We can understand by means of this general introduction that karma can be of two varieties - wholesome karma or good karma and unwholesome karma or bad karma. In order that we should not misunderstand this description of karma, it is useful for us to look at the original term. In this case, it is kushala or akushala karma, karma that is wholesome or unwholesome. In order that we understand how these terms are being used, it is important that we know the real meaning of kushala and akushala. Kushala means intelligent or skilful, whereas akushala means not intelligent, not skilful. This helps us to understand how these terms are being used, not in terms of good and evil but in terms of skilful and unskilful, in terms of intelligent and unintelligent, in terms of wholesome and unwholesome. Now how wholesome and how unwholesome?
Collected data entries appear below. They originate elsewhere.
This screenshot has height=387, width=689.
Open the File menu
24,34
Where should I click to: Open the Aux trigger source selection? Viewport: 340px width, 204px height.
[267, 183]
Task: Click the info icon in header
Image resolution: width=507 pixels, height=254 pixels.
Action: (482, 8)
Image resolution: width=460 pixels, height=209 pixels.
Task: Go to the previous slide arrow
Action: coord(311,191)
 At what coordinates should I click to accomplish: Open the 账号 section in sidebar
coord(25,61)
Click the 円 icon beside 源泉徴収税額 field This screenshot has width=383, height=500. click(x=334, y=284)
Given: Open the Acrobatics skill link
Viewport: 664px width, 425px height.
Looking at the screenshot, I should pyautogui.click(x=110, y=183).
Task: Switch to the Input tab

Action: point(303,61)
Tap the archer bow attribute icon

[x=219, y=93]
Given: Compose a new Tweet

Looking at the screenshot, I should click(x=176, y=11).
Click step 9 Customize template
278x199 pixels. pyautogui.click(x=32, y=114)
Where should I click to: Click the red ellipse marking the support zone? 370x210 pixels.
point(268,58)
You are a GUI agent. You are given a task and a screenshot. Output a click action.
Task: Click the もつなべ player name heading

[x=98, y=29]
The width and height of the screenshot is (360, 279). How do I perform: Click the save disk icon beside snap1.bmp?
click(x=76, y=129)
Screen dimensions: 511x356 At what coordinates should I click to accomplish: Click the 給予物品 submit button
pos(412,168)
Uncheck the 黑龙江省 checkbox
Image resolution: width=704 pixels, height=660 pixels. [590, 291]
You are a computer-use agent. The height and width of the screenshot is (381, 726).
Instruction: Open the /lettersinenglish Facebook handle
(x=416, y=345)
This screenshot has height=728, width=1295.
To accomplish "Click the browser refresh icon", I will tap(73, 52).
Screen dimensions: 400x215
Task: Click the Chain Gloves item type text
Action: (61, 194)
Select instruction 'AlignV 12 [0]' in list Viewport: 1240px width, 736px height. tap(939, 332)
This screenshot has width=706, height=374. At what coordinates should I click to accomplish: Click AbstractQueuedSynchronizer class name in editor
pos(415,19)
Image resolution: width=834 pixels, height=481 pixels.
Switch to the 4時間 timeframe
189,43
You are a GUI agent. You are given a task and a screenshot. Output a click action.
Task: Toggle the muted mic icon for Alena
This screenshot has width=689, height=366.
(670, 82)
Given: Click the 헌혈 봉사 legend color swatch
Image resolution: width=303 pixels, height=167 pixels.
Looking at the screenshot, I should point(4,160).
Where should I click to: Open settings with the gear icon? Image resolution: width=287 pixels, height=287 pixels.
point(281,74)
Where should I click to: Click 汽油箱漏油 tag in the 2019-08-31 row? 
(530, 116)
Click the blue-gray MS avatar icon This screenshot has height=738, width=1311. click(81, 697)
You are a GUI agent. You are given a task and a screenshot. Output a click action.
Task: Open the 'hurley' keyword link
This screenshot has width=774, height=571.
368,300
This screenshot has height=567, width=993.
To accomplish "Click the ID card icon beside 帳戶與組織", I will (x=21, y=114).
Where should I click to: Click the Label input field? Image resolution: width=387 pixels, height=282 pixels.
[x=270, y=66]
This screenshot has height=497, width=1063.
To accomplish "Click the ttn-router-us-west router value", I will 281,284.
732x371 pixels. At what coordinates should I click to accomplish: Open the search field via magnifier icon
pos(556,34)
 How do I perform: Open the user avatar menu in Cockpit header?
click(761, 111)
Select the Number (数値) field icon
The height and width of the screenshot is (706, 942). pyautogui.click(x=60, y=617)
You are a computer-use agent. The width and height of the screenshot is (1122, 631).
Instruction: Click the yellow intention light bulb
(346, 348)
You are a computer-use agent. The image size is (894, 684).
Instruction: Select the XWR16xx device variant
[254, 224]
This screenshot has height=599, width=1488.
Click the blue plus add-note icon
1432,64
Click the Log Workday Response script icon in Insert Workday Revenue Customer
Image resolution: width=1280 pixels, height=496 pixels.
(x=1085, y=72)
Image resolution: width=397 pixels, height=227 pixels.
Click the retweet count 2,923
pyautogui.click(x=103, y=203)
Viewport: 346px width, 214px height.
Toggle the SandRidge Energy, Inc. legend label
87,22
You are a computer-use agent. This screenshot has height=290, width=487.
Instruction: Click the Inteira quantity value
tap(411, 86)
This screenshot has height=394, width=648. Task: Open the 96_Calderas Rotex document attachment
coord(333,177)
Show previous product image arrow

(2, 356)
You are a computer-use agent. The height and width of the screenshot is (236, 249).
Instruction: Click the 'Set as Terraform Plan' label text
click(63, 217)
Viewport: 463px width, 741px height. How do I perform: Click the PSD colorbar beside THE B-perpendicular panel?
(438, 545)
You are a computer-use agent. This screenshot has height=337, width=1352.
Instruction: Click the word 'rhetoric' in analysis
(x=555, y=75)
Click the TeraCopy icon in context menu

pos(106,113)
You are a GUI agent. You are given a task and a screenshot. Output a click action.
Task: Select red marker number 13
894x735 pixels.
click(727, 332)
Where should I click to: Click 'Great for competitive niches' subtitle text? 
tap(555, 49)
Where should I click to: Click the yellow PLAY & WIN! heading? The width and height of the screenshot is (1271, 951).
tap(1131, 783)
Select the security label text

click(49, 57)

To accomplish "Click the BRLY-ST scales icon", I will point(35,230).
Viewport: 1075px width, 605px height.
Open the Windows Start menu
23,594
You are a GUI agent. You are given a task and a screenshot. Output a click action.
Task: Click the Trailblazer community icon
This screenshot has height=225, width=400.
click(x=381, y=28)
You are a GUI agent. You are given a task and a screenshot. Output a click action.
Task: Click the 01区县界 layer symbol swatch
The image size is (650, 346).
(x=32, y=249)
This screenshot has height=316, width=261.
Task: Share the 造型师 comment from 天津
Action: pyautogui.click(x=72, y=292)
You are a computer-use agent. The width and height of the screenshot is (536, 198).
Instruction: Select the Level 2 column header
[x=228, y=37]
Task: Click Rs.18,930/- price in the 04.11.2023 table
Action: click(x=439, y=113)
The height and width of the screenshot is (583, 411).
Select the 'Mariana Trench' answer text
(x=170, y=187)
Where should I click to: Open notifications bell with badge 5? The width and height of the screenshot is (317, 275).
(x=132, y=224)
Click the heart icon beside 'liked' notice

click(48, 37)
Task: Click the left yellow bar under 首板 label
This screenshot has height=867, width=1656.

Wholesome in the sense that those actions which are beneficial to oneself and others, those actions that spring not out of desire, ill-will and ignorance, but out of renunciation, loving-kindness and compassion, and wisdom.

One may ask how does one know whether an action that is wholesome or unwholesome will produce happiness or unhappiness. The answer is time will tell. The Buddha Himself answered the question. He has explained that so long as an unwholesome action does not bear its fruit of suffering, for so long a foolish person will consider that action good. But when that unwholesome action bears its fruit of suffering then he will realize that the action is unwholesome. Similarly, so long as a wholesome action does not bear its fruit of happiness, a good person may consider that action unwholesome. When it bears its fruit of happiness, then he will realize that the action is good. So one needs to judge wholesome and unwholesome action from the point of view of long-term effect. Very simply, wholesome actions result in eventual happiness for oneself and others, while unwholesome actions have the opposite result, they result in suffering for oneself and others.

Specifically, the unwholesome actions which are to be avoided relate to the three doors or means of action, and these are body, speech and mind. There are three unwholesome actions of the body, four of speech and three of mind that are to be avoided. The three unwholesome actions of body that are to be avoided are killing, stealing and sexual misconduct. The four unwholesome actions of speech that are to be avoided are lying, slander, harsh speech and malicious gossip. The three unwholesome actions of mind that are to be avoided are greed, anger and delusion. By avoiding these ten unwholesome actions we will avoid their consequences. The unwholesome actions have suffering as their fruit. The fruit of these unwholesome actions can take various forms. The fully ripened fruit of the unwholesome actions consists of rebirth in the lower realms, in the realms of suffering — hell, hungry ghosts and animals. If these unwholesome actions are not sufficient to result in rebirth in these lower realms, they will result in unhappiness in this life as a human being. Here we can see at work the principle of a cause resulting in a similar effect. For example, habitual killing which is motivated by ill-will and anger and which results in the taking of the life of other beings will result in rebirth in the hells where one’s experience is saturated by anger and ill-will and where one may be repeatedly killed. If killing is not sufficiently habitual or weighty to result in rebirth in the hells, killing will result in shortened life as a human being, separation from loved ones, fear or paranoia. Here too we can see how the effect is similar to the cause. Killing shortens the life of others, deprives others of their loved ones and so forth, and so if we kill we will be liable to experience these effects. Similarly, stealing which is borne of the defilement of desire may lead to rebirth as a hungry ghost where one is totally destitute of desired objects. If it does not result in rebirth as a ghost, it will result in poverty, dependence upon others for one’s livelihood and so forth. Sexual misconduct results in martial distress or unhappy marriages.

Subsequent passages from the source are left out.